WORK TO COMPLETE
Reproduce the data in full, exactly as it appears.

RECORDS FOR THIS EXERCISE
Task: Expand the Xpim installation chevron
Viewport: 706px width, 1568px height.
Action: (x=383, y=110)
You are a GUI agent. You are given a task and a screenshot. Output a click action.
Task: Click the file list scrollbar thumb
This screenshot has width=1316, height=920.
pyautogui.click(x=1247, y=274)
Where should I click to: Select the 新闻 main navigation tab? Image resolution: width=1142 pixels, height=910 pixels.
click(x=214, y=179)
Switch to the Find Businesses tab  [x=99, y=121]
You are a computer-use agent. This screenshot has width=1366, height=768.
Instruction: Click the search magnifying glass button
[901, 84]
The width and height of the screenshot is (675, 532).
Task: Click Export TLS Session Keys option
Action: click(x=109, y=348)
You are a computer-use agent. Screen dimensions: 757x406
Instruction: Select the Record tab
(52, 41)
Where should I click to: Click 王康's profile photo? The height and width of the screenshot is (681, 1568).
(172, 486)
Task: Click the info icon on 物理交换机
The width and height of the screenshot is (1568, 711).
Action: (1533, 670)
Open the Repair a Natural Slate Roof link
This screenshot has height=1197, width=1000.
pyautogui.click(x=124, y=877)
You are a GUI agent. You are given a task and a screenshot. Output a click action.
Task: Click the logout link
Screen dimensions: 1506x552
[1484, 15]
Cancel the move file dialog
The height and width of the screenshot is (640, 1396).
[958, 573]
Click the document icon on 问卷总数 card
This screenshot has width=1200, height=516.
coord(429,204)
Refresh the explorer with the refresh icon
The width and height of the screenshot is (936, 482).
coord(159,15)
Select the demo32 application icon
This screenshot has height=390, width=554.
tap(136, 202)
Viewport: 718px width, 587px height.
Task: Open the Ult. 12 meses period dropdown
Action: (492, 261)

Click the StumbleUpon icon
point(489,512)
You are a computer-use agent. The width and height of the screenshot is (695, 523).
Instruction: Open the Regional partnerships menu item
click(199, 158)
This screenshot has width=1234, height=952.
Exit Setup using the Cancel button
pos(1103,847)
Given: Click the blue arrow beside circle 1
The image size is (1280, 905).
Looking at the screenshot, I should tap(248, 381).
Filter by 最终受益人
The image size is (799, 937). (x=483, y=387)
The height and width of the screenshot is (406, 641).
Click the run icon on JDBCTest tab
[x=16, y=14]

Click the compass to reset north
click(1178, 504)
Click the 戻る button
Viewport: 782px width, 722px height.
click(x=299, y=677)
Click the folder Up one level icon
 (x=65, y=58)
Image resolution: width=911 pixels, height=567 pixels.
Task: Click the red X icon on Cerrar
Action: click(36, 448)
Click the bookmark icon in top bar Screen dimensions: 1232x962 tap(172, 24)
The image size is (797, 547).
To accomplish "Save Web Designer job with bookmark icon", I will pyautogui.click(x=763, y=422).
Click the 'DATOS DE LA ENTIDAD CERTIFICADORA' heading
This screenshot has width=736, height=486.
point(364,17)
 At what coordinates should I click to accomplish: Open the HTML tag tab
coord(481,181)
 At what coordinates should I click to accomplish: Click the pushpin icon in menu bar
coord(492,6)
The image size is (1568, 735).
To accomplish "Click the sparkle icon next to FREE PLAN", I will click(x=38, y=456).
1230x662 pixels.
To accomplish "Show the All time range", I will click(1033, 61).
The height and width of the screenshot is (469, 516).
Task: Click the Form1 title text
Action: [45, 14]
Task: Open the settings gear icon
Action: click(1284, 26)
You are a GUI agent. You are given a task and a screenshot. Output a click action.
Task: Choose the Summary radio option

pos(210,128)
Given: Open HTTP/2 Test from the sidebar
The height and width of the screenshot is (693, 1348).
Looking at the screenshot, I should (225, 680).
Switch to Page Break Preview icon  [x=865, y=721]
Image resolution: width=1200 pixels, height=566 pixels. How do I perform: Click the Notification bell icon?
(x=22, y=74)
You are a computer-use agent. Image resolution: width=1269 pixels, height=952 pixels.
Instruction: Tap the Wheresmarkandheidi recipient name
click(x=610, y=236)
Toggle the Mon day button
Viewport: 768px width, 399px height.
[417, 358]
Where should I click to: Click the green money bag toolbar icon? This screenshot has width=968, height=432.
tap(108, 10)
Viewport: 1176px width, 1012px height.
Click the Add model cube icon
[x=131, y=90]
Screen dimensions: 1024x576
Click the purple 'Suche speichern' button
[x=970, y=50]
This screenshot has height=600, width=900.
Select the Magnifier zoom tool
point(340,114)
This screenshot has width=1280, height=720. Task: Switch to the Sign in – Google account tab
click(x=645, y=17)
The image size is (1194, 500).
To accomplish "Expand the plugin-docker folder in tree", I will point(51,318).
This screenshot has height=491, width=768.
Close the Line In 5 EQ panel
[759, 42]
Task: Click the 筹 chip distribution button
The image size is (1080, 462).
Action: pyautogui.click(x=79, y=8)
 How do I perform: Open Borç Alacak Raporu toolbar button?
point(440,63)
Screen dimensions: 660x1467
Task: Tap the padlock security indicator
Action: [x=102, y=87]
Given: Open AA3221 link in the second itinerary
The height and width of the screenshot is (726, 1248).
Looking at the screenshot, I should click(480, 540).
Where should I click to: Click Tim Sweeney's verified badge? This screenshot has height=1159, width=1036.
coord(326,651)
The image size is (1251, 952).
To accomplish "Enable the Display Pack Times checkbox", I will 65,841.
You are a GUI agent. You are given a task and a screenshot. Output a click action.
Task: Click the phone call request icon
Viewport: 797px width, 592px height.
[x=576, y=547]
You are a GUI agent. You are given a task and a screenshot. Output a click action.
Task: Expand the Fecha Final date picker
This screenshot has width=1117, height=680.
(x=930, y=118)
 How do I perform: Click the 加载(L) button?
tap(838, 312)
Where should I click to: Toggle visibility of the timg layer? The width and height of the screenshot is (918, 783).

RESULT
Task: Expand the Xpim installation chevron
Viewport: 706px width, 1568px height.
Action: (x=383, y=110)
You are a GUI agent. You are given a task and a screenshot. Output a click action.
Task: Click the file list scrollbar thumb
This screenshot has width=1316, height=920.
pyautogui.click(x=1247, y=274)
Where should I click to: Select the 新闻 main navigation tab? Image resolution: width=1142 pixels, height=910 pixels.
click(x=214, y=179)
Switch to the Find Businesses tab  [x=99, y=121]
You are a computer-use agent. This screenshot has width=1366, height=768.
Instruction: Click the search magnifying glass button
[901, 84]
The width and height of the screenshot is (675, 532).
Task: Click Export TLS Session Keys option
Action: click(x=109, y=348)
You are a computer-use agent. Screen dimensions: 757x406
Instruction: Select the Record tab
(52, 41)
Where should I click to: Click 王康's profile photo? The height and width of the screenshot is (681, 1568).
(172, 486)
Task: Click the info icon on 物理交换机
The width and height of the screenshot is (1568, 711).
Action: (1533, 670)
Open the Repair a Natural Slate Roof link
This screenshot has height=1197, width=1000.
pyautogui.click(x=124, y=877)
You are a GUI agent. You are given a task and a screenshot. Output a click action.
Task: Click the logout link
Screen dimensions: 1506x552
[1484, 15]
Cancel the move file dialog
The height and width of the screenshot is (640, 1396).
[958, 573]
Click the document icon on 问卷总数 card
This screenshot has width=1200, height=516.
coord(429,204)
Refresh the explorer with the refresh icon
The width and height of the screenshot is (936, 482).
coord(159,15)
Select the demo32 application icon
This screenshot has height=390, width=554.
tap(136, 202)
Viewport: 718px width, 587px height.
Task: Open the Ult. 12 meses period dropdown
Action: (492, 261)

Click the StumbleUpon icon
point(489,512)
You are a computer-use agent. The width and height of the screenshot is (695, 523).
Instruction: Open the Regional partnerships menu item
click(199, 158)
This screenshot has width=1234, height=952.
Exit Setup using the Cancel button
pos(1103,847)
Given: Click the blue arrow beside circle 1
The image size is (1280, 905).
Looking at the screenshot, I should tap(248, 381).
Filter by 最终受益人
The image size is (799, 937). (x=483, y=387)
The height and width of the screenshot is (406, 641).
Click the run icon on JDBCTest tab
[x=16, y=14]

Click the compass to reset north
click(1178, 504)
Click the 戻る button
Viewport: 782px width, 722px height.
click(x=299, y=677)
Click the folder Up one level icon
 (x=65, y=58)
Image resolution: width=911 pixels, height=567 pixels.
Task: Click the red X icon on Cerrar
Action: click(36, 448)
Click the bookmark icon in top bar Screen dimensions: 1232x962 tap(172, 24)
The image size is (797, 547).
To accomplish "Save Web Designer job with bookmark icon", I will pyautogui.click(x=763, y=422).
Click the 'DATOS DE LA ENTIDAD CERTIFICADORA' heading
This screenshot has width=736, height=486.
point(364,17)
 At what coordinates should I click to accomplish: Open the HTML tag tab
coord(481,181)
 At what coordinates should I click to accomplish: Click the pushpin icon in menu bar
coord(492,6)
The image size is (1568, 735).
To accomplish "Click the sparkle icon next to FREE PLAN", I will click(x=38, y=456).
1230x662 pixels.
To accomplish "Show the All time range", I will click(1033, 61).
The height and width of the screenshot is (469, 516).
Task: Click the Form1 title text
Action: [45, 14]
Task: Open the settings gear icon
Action: click(1284, 26)
You are a GUI agent. You are given a task and a screenshot. Output a click action.
Task: Choose the Summary radio option

pos(210,128)
Given: Open HTTP/2 Test from the sidebar
The height and width of the screenshot is (693, 1348).
Looking at the screenshot, I should (225, 680).
Switch to Page Break Preview icon  [x=865, y=721]
Image resolution: width=1200 pixels, height=566 pixels. How do I perform: Click the Notification bell icon?
(x=22, y=74)
You are a computer-use agent. Image resolution: width=1269 pixels, height=952 pixels.
Instruction: Tap the Wheresmarkandheidi recipient name
click(x=610, y=236)
Toggle the Mon day button
Viewport: 768px width, 399px height.
[417, 358]
Where should I click to: Click the green money bag toolbar icon? This screenshot has width=968, height=432.
tap(108, 10)
Viewport: 1176px width, 1012px height.
Click the Add model cube icon
[x=131, y=90]
Screen dimensions: 1024x576
Click the purple 'Suche speichern' button
[x=970, y=50]
This screenshot has height=600, width=900.
Select the Magnifier zoom tool
point(340,114)
This screenshot has width=1280, height=720. Task: Switch to the Sign in – Google account tab
click(x=645, y=17)
The image size is (1194, 500).
To accomplish "Expand the plugin-docker folder in tree", I will point(51,318).
This screenshot has height=491, width=768.
Close the Line In 5 EQ panel
[759, 42]
Task: Click the 筹 chip distribution button
The image size is (1080, 462).
Action: pyautogui.click(x=79, y=8)
 How do I perform: Open Borç Alacak Raporu toolbar button?
point(440,63)
Screen dimensions: 660x1467
Task: Tap the padlock security indicator
Action: [x=102, y=87]
Given: Open AA3221 link in the second itinerary
The height and width of the screenshot is (726, 1248).
Looking at the screenshot, I should click(480, 540).
Where should I click to: Click Tim Sweeney's verified badge? This screenshot has height=1159, width=1036.
coord(326,651)
The image size is (1251, 952).
To accomplish "Enable the Display Pack Times checkbox", I will 65,841.
You are a GUI agent. You are given a task and a screenshot. Output a click action.
Task: Click the phone call request icon
Viewport: 797px width, 592px height.
[x=576, y=547]
You are a GUI agent. You are given a task and a screenshot. Output a click action.
Task: Expand the Fecha Final date picker
This screenshot has width=1117, height=680.
(x=930, y=118)
 How do I perform: Click the 加载(L) button?
tap(838, 312)
Where should I click to: Toggle visibility of the timg layer? The width and height of the screenshot is (918, 783).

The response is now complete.